Living in fear
Reporter: BEATRIZ AYALA
Date published: 16 April 2009
ALLEGATIONS . . . Treelands care home in Fitton Hill
Catalogue of abuse claims at care home
A DAMNING catalogue of abuse and neglect claims have been made against an Oldham care home by angry and upset families.
Relatives whose loved ones were at Treelands, in Wester Hill Road, Fitton Hill, have made a string of claims against the home.
::Lack of care causing residents to catch illnesses such as scabies.
::Expensive personal items going missing.
::Claims of bad attitude from staff and management.
Families contacted the Chronicle after Linda Woolley raised concerns about care given to her 84-year-old mother Alice Woolley while at Treelands. She claimed Alice, who suffers from dementia, was left in urine-soaked clothes. Now, four other families have come forward to speak out against treatment their relatives received at the home.
Tom and Marilyn Byrnes, of Irwell Walk, Hollinwood, claim Marilyn’s father John Burgess (92) was found soaked in urine and faeces on a number of occasions. They say he lost weight because there was not enough staff to feed him. Mrs Byrnes added: “We never complained officially because mum was too afraid to. It’s the fear of there being nowhere else to go. Mum was afraid he would come home and she would not being able to manage.”
Paul Smith claimed staff failed to diagnose that his father Michael Smith (60) had scabies for more than two years.
He said his father, who was diabetic, was found to have white and green fungus on his feet. His £400 gold necklace went missing.
Mr Smith said he never formally complained at the time because he was told staff were dealing with issues.
“Thinking about the way he has been treated makes my blood boil,” he added.
Tina Hardman, of Watts Street, Hollins, claimed staff failed to inform her when her father Alan Hardman (81) was taken ill. Staff wrongly claimed he had been taken off medication. His false teeth, glasses and an expensive designer shirt went missing, said Tina.
Southern Cross, the company which runs the home, wrote to her in January, 2008, to arrange a meeting to discuss her concerns but she was too upset to do so following his death in February.
She said: “I’m very unhappy about how my father’s situation was managed.”
Jean Pinder, of Chelsea Close, Shaw, claimed her father Ernie Melia (85) had a catheter installed despite staff having no training. She said her father contracted scabies while at the home and said staff were not following basic hygiene.
Since moving her father to the Avalon Park Nursing Home in Salem, also run by Southern Cross, Mrs Pinder said his condition has improved dramatically. Mrs Pinder’s complaints prompted an internal inquiry involving Southern Cross, Oldham Council and the Care Quality Commission.

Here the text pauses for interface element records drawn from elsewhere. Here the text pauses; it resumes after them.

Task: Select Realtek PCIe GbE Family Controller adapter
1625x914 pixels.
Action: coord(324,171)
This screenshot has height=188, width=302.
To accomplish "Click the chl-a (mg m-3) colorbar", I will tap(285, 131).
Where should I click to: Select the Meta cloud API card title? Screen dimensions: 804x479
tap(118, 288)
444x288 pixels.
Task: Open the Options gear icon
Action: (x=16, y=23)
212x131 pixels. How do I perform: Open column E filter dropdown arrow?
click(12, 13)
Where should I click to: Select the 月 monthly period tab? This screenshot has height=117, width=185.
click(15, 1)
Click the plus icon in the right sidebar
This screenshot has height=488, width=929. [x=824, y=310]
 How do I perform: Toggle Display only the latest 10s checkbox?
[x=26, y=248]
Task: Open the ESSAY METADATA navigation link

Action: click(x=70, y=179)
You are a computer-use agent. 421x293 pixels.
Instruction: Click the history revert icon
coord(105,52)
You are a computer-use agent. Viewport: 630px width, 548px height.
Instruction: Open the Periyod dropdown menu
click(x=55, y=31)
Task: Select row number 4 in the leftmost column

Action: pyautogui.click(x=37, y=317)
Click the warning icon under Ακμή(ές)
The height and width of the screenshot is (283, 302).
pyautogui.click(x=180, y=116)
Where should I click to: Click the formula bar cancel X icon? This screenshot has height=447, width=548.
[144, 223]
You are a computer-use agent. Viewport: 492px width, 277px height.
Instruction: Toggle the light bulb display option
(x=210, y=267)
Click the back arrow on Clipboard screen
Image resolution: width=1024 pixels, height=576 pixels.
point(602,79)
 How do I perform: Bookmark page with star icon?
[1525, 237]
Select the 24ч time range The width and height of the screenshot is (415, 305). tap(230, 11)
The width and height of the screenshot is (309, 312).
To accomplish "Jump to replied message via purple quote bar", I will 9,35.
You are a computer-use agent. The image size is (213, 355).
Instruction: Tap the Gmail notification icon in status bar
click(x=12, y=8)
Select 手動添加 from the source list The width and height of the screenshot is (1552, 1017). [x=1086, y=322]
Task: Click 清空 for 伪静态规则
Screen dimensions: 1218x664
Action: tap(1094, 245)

The inquiry has been resolved but Mrs Pinder said she has not been told of the outcome.
Independent inspectors, the Care Quality Commission (CQC), formerly the Commission for Social Care Inspection (CSCI), made an unannounced inspection at the home in June, 2008.
Their report rated the care home at two stars, which means the people who use the service “experienced good-quality outcomes.”
No requirements were made, but the home was asked to individually obtain receipts for people’s expenditure, and gaps in staff working history should be recorded for future reference.
A spokesman for CQC said: “We are aware of some issues around this home and we are keeping a very close eye on it.
“We are making sure we are being kept informed by management and by Southern Cross.
“As part of that, we may well do another random inspection of the home around areas that have come to our concern.”
Michael Meacher, Oldham West and Royton MP, said: “I’m very alarmed at these allegations which, if true, are extremely serious.”
Mr Meacher said he would be seeking assurances that the council has taken all necessary measures to protect residents there and he would be pursuing the matter.
A spokesman for Southern Cross said: “We encourage that any concerns are brought to our attention at the earliest opportunity to enable us to promptly review and address any issues.
“Concerns in some of the cases were not brought to our attention and therefore we have been unable to address the claims directly.
“We take any issues raised very seriously and are always happy to meet with individual families or residents to address any concerns.
“The quality care of residents at the home is our first priority.”
Councillor Brian Lord, Cabinet member for adult services and health, said: “Following the initial complaints, we moved quickly to investigate. We are now in regular contact with the owners of the home.”